RIYADH : L'Arabie saoudite a salué la déclaration du président français Emmanuel Macron selon laquelle son pays reconnaîtrait un État palestinien lors de l'Assemblée générale de l'ONU en septembre.

"Fidèle à son engagement historique en faveur d'une paix juste et durable au Moyen-Orient, j'ai décidé que la France reconnaîtra l'État de Palestine", a posté M. Macron sur les médias sociaux jeudi soir.

Le ministère des affaires étrangères de l'Arabie saoudite a réagi dans un communiqué vendredi : "Le Royaume salue cette décision historique, qui réaffirme le consensus de la communauté internationale sur le droit du peuple palestinien à l'autodétermination et à établir son État indépendant sur les frontières de 1967, avec Jérusalem-Est comme capitale."

"Le Royaume souligne l'importance des efforts continus déployés par les États pour mettre en œuvre les résolutions internationales et faire respecter le droit international.

L'Arabie saoudite renouvelle également son appel aux autres pays qui ne l'ont pas encore fait à reconnaître un État palestinien, a déclaré le ministère des affaires étrangères.

Au total, 142 pays soutiennent désormais la création d'un État palestinien, selon un décompte de l'AFP.

Cette décision intervient dans le contexte de l'assaut dévastateur du régime israélien sur Gaza, qui a fait des milliers de morts et des millions de déplacés, et qui fait l'objet d'accusations de crimes de guerre et de génocide, y compris de famine.

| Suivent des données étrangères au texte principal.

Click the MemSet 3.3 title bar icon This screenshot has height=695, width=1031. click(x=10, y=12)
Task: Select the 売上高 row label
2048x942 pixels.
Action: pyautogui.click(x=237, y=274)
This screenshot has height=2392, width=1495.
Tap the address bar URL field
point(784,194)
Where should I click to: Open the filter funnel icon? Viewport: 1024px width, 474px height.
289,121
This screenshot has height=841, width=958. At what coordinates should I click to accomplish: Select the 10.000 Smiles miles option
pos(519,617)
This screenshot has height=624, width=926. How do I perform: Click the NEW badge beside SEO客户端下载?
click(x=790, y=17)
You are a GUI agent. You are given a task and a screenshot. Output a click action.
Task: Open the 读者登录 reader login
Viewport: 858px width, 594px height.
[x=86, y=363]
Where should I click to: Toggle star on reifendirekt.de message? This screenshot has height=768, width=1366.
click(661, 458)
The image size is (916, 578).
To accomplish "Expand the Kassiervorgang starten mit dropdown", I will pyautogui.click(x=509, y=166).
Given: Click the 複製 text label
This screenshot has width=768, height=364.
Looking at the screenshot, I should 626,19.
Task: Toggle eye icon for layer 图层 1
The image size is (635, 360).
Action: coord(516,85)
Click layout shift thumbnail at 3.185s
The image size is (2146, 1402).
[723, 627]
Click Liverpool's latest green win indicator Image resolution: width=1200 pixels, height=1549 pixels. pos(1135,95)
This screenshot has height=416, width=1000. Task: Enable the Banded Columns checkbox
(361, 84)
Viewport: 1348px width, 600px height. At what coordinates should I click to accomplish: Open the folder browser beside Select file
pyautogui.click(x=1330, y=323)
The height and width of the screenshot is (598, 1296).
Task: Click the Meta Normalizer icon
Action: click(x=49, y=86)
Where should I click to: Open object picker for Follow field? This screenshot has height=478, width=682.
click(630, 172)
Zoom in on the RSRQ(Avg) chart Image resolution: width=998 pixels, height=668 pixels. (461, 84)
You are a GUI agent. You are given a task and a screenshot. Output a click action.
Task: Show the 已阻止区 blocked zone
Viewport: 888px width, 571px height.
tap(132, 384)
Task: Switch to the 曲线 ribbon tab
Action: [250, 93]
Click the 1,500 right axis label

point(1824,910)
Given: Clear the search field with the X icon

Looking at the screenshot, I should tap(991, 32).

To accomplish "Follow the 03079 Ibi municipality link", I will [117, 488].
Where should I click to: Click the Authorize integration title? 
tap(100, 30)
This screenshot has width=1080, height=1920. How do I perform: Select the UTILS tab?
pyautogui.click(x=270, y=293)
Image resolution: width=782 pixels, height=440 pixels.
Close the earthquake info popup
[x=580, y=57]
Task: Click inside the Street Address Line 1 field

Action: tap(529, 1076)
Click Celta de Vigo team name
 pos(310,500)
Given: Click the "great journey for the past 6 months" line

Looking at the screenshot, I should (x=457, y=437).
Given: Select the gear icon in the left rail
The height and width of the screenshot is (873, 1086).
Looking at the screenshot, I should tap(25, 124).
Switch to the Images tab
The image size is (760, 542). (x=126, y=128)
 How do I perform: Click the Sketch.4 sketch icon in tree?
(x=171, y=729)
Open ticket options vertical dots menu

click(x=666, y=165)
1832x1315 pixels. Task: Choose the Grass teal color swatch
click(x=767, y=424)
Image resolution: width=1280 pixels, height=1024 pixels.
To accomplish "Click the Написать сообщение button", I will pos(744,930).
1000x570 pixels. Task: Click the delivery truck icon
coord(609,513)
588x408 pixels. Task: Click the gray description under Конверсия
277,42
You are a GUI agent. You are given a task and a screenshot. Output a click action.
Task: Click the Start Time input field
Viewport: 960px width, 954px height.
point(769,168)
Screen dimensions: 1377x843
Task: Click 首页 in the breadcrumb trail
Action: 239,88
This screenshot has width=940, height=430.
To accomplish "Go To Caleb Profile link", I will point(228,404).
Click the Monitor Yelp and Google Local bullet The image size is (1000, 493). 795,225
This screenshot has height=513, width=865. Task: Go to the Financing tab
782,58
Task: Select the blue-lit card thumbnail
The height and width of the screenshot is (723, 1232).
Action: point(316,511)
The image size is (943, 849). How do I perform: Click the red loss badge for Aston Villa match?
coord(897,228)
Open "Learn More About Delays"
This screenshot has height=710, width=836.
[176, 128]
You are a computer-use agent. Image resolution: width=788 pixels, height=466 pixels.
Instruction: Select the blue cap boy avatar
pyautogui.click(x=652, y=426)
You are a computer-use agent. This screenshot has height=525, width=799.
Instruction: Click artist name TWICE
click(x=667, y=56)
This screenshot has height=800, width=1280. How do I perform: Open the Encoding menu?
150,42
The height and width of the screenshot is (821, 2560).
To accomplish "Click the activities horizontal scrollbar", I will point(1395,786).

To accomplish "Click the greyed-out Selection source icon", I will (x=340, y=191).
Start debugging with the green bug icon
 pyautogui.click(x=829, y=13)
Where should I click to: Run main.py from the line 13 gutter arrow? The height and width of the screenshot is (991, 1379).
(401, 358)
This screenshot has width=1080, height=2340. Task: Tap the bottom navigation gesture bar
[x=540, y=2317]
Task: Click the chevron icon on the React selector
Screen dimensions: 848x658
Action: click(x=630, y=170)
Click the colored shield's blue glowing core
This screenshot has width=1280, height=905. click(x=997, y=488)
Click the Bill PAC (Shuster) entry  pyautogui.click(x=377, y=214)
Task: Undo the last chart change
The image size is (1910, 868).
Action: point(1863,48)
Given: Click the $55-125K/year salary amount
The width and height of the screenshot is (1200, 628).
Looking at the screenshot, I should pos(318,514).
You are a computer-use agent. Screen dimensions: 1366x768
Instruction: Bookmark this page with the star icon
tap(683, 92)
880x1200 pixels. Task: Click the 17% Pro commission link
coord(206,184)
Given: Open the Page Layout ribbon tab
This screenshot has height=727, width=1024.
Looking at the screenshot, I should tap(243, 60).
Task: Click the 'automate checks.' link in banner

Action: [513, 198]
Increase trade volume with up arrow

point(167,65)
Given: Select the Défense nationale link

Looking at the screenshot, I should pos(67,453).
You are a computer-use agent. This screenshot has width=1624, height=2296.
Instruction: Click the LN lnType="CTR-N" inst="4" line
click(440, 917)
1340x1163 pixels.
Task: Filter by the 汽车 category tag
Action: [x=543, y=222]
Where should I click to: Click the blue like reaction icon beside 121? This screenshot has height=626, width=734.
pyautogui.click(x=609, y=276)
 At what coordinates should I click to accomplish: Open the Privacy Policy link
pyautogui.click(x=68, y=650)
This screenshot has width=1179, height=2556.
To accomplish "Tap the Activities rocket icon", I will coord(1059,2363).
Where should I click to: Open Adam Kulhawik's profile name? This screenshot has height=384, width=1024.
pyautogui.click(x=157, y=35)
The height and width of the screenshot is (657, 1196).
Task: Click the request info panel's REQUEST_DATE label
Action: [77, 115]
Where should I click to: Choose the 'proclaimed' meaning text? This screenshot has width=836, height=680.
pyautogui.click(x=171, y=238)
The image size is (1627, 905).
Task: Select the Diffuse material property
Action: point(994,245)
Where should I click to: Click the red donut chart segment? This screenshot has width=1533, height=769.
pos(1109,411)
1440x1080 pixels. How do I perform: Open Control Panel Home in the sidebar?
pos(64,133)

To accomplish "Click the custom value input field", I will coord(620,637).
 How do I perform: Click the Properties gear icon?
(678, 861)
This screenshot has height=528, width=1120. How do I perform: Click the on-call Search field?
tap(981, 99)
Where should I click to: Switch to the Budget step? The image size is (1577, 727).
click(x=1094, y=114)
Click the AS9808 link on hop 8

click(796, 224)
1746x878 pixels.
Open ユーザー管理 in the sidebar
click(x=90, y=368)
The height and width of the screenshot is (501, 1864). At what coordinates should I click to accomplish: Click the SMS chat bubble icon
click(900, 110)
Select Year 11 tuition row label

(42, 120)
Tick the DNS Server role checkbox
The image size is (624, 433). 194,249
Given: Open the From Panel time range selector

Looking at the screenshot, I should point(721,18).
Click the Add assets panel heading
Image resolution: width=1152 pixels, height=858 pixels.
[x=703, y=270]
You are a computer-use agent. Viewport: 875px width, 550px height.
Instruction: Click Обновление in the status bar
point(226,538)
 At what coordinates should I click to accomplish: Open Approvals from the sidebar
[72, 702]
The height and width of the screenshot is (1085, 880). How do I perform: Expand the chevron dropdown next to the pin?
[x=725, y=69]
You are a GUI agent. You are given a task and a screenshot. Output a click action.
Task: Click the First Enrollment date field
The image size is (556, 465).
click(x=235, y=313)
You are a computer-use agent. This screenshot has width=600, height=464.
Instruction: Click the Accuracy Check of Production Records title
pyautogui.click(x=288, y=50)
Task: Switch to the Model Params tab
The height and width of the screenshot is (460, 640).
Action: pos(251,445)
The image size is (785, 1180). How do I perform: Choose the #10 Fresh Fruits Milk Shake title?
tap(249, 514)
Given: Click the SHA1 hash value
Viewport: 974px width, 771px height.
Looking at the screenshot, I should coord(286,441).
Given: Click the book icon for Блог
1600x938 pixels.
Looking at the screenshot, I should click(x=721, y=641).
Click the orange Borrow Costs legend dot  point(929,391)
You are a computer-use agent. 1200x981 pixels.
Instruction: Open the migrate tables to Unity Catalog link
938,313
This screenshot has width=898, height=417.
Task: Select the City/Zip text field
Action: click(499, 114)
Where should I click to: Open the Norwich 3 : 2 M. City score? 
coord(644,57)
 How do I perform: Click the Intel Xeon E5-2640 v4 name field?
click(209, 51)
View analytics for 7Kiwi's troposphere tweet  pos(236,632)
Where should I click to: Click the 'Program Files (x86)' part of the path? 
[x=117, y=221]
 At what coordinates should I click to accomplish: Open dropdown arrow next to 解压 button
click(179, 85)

Une organisation de distribution d'aide soutenue par Israël a été accusée d'avoir tiré sur des civils non armés qui tentaient d'obtenir de la nourriture.

Les Nations unies ont déclaré que 875 personnes avaient été tuées au cours des six dernières semaines près des sites d'aide créés par Israël.

Les négociations de paix visant à mettre fin à la guerre et à échanger des prisonniers et des otages semblaient avoir échoué jeudi soir, après que le président américain Donald Trump a rappelé ses négociateurs.

L'envoyé américain au Moyen-Orient, Steve Witkoff, a déclaré : "Nous allons maintenant envisager d'autres options pour ramener les otages à la maison et essayer de créer un environnement plus stable pour la population de Gaza."

Le Hamas a déclaré qu'il était surpris par les commentaires de M. Witkoff, mais qu'il était prêt à poursuivre les négociations.